Coxibs versus combination NSAID and PPI therapy for chronic pain: an exploration of the risks, benefits, and costs.

OBJECTIVE

To systematically review studies qualitatively to compare the risks (gastrointestinal [GI] and cardiovascular) and benefits (pain control) of cyclooxygenase-2 inhibitors (coxibs) relative to an alternative therapy of a nonselective nonsteroidal antiinflammatory drug (NSAID) combined with a proton-pump inhibitor (PPI) and explore circumstances when coxibs may be appropriate.

METHODS

Relevant studies were identified through a search of MEDLINE (Ovid Technologies, 1985-November 2005; English language, clinical trial), PubMed (1985-November 2005; English language, clinical trial, humans), and the Cochrane Collaboration using the terms selective COX-2 inhibitors and coxibs, as well as the various chemical names for specific coxib agents.

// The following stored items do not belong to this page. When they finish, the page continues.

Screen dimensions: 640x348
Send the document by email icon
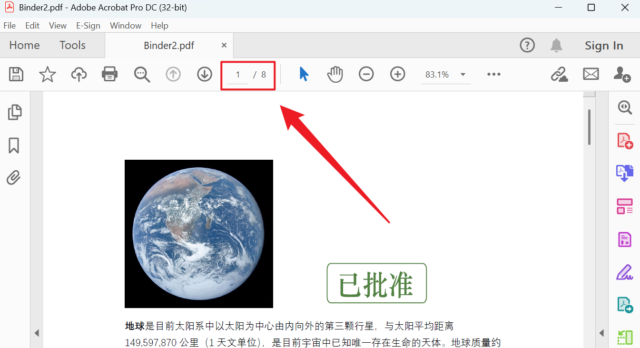(x=591, y=74)
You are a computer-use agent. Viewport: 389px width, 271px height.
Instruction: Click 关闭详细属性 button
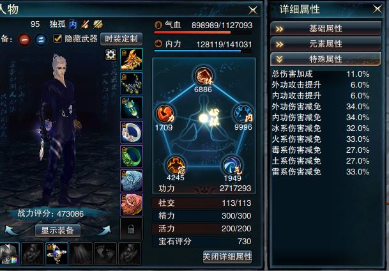[227, 256]
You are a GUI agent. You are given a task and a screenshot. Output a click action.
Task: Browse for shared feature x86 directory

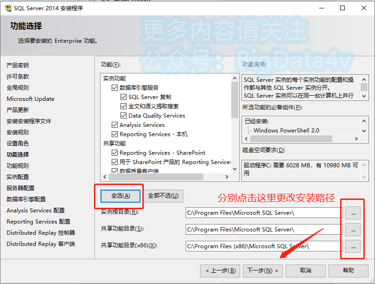(x=353, y=246)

Studies that compared a coxib with a nonselective NSAID and provided data concerning our outcomes of interest were included and categorized by the outcome variable, as well as by the specific coxib studied.

RESULTS

The majority of the numerous studies that evaluated pain as an endpoint showed no difference between coxib and nonselective NSAID therapy. However, while limited, preliminary safety data regarding the effects of both classes on the upper and lower GI tract suggest coxib superiority. Although coxibs are associated with an increased risk of cardiovascular adverse events (CVEs) compared with placebo, this effect has not been conclusively shown compared with nonselective NSAIDs. Currently, coxib therapy is more expensive than combination therapy using a nonselective NSAID plus a PPI.

CONCLUSIONS

Compared with combination therapy including a nonselective NSAID and PPI, coxibs provide equivalent pain control and may have a lower GI tract complication profile, but at an unknown increased risk of CVEs and a greater financial cost. Coxib therapy may be an appropriate treatment for chronic pain in select patients with higher risks of GI complications, lower risk of CVEs, and in whom greater cost is not a restraint.